Carved: The Slit-Mouthed Woman
Plot
Legend holds that 30 years ago, a suburban town was terrorized by the spirit of a woman whose horrid face had been grotesquely disfigured. Roaming the streets wearing a long coat and carrying large scissors, the spirit would approach her young victims and, while removing the mask, ask if she was pretty. The victim’s response would almost always lead to their violent death.
Overall Series Review
Categorical Breakdown
The film is a non-Western production based on Japanese folklore, starring a Japanese cast, and set in Japan. The narrative is entirely concerned with an indigenous urban legend and personal trauma. No concept of 'whiteness' is vilified, nor is there any forced insertion of diversity or 'race-swapping.' Characters are defined by their roles as teachers, victims, or abusers.
The film critiques severe social problems—child abuse and domestic violence—within the framework of a horror story. This is a critique of individual parental failure and societal trauma, not a condemnation or self-hatred toward the foundational civilization or its institutions. There is no framing of external cultures as morally superior to the Japanese setting.
The score is high due to the narrative's specific framing of evil. The core antagonist is a vengeful female spirit who possesses and weaponizes mothers. The central theme suggests a 'dark impulse' or potential for cruelty inherent in the maternal role, making the primary source of terror a destructive, anti-natal/anti-family manifestation of womanhood. The original spirit was an abusive mother who killed her own children, and the protagonist teacher is a divorced mother with a troubled relationship with her daughter.

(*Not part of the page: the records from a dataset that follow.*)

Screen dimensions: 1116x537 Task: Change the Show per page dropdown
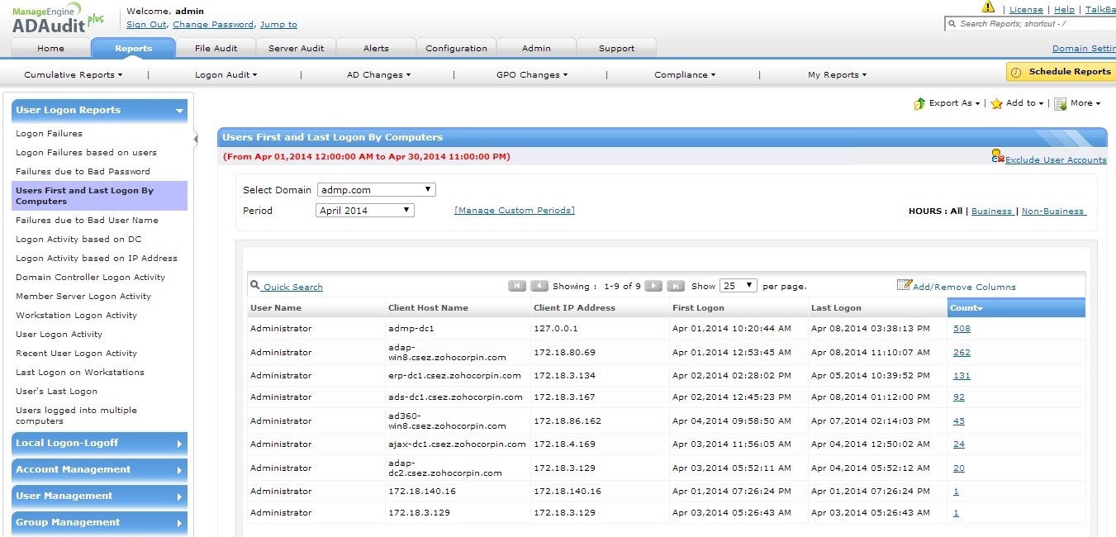(738, 286)
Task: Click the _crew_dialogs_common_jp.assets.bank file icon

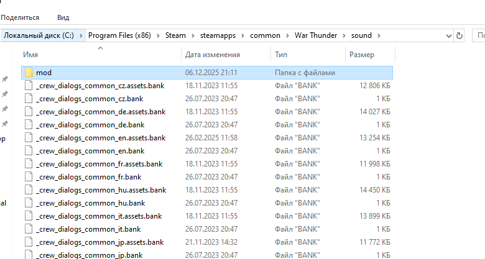Action: pyautogui.click(x=29, y=242)

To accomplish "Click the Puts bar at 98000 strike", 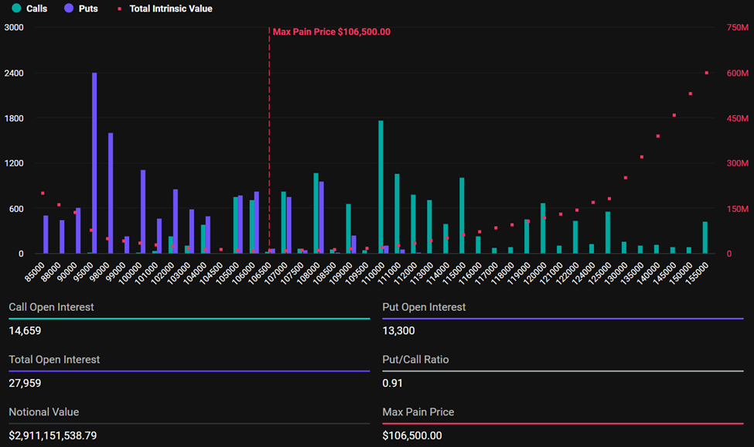I will point(111,193).
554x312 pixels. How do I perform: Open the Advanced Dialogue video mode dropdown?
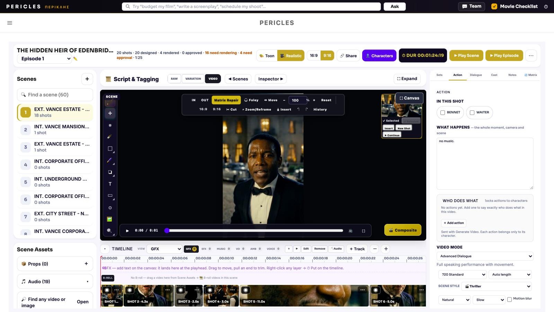click(485, 256)
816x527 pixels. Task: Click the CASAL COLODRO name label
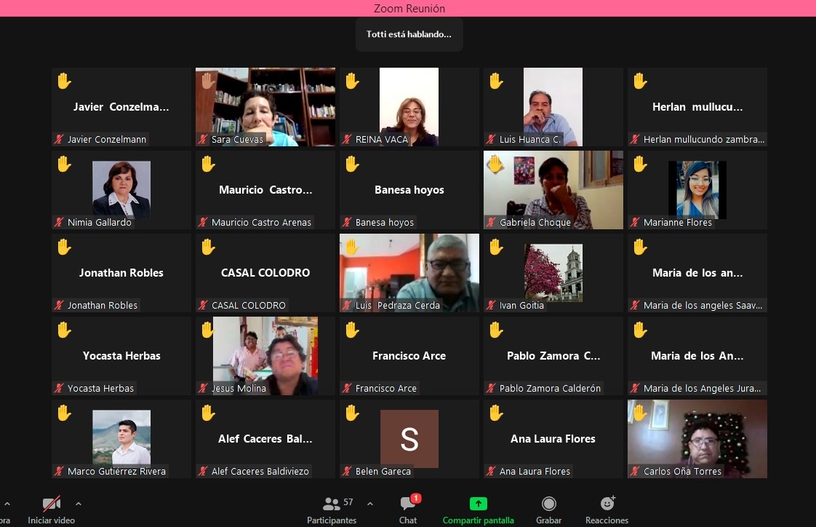(x=249, y=306)
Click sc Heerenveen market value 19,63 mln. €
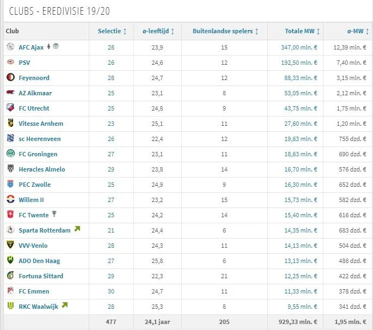 (x=303, y=139)
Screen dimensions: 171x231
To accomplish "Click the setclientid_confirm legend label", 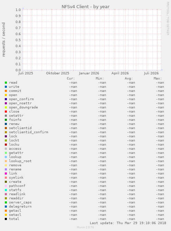I will [29, 132].
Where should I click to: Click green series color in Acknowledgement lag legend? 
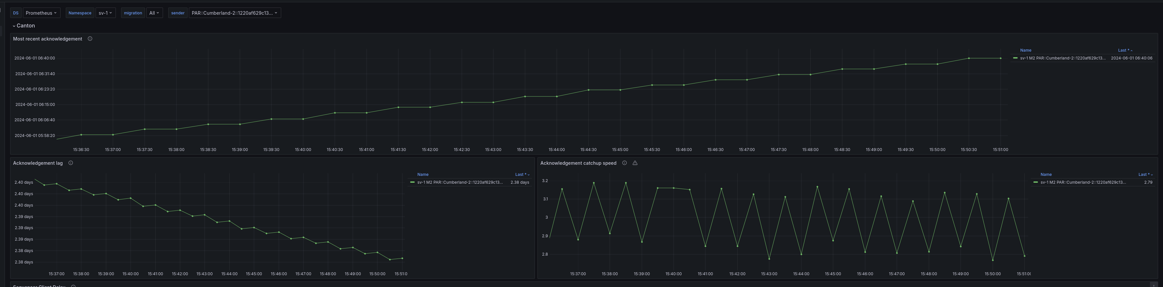pos(412,182)
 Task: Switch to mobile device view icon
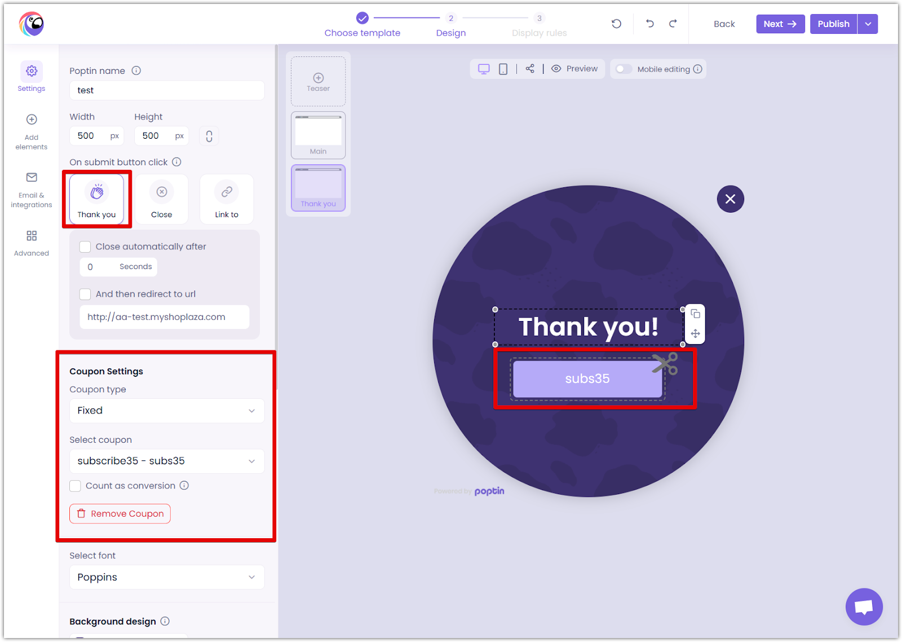point(503,69)
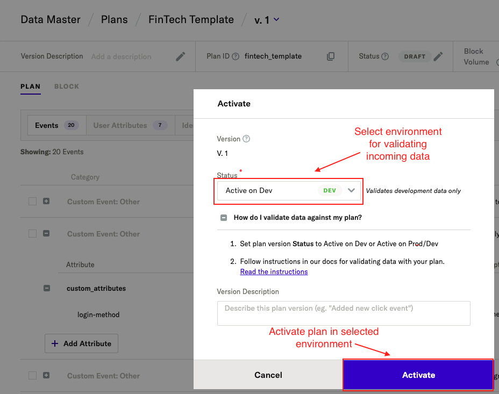Collapse the custom_attributes row
Image resolution: width=499 pixels, height=394 pixels.
click(x=47, y=288)
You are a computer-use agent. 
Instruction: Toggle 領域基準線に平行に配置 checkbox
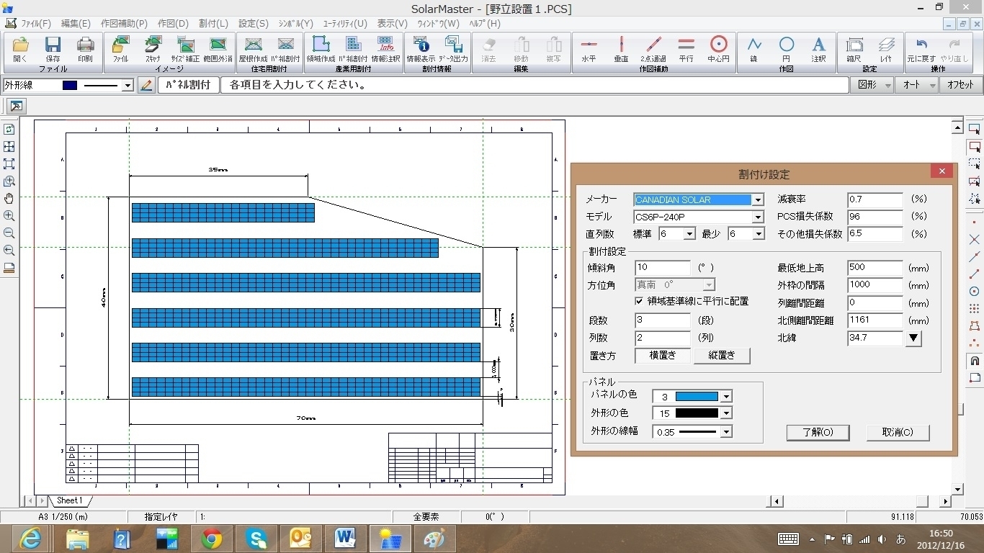click(x=639, y=301)
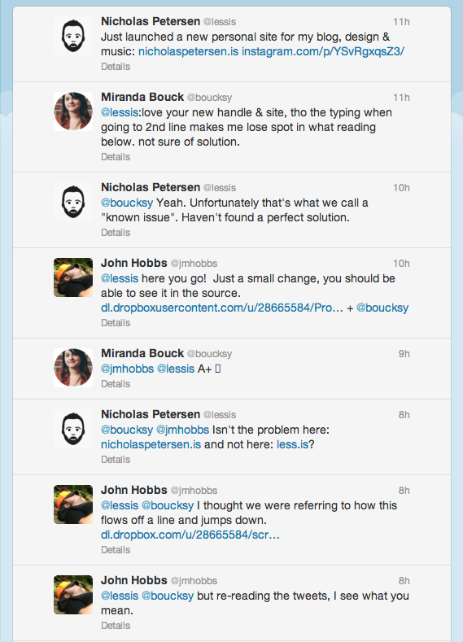Image resolution: width=463 pixels, height=642 pixels.
Task: Click the John Hobbs name on the last tweet
Action: (x=134, y=580)
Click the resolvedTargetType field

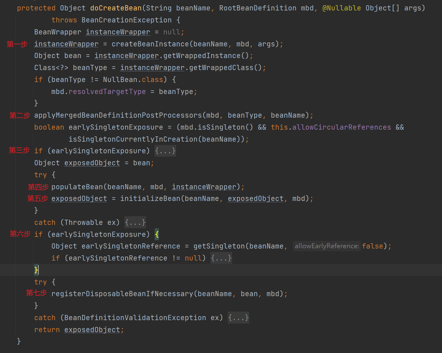point(107,92)
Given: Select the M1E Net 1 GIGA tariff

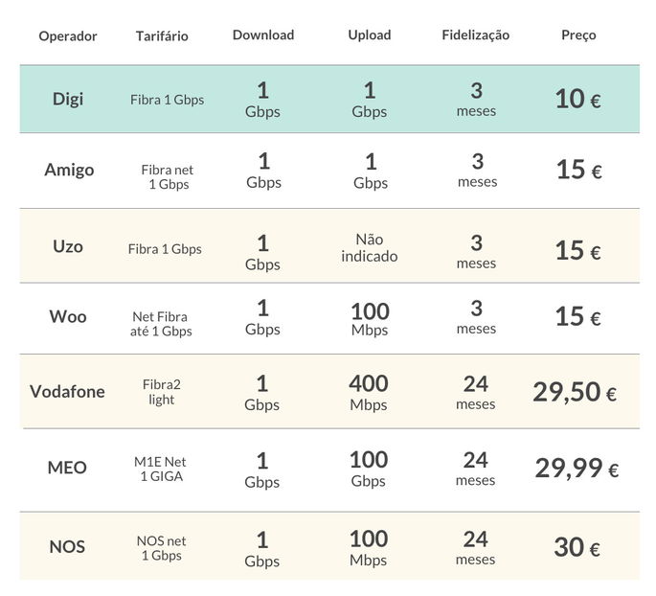Looking at the screenshot, I should pos(161,469).
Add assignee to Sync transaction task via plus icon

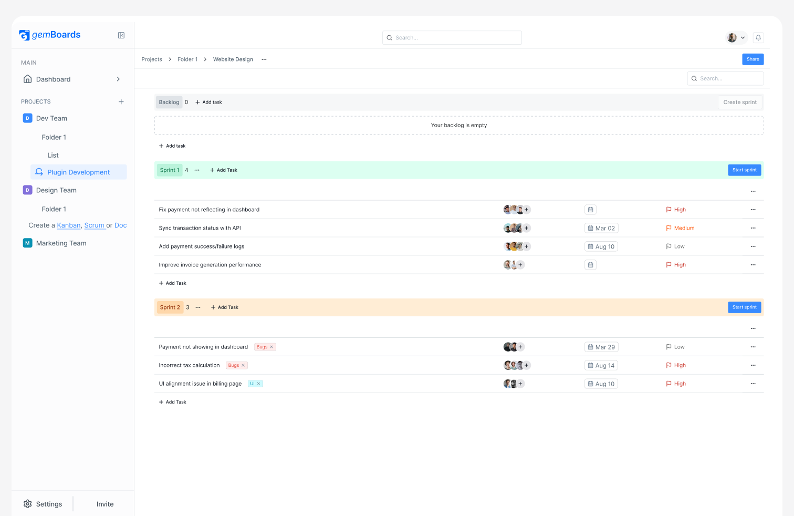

The film contains no themes related to sexual ideology, gender theory, alternative sexualities, or deconstruction of the nuclear family on the basis of gender identity. The conflict is strictly centered around traditional male-female family units facing dysfunction through divorce and child abuse.
The film is based on a spiritual urban legend involving a vengeful ghost, a curse, and demonic possession, which operates within a supernatural, folklore-based morality. There is no explicit attack on or hostility toward organized religion, specifically Christianity. The presence of the curse and spirit acknowledges a transcendent, albeit evil, force.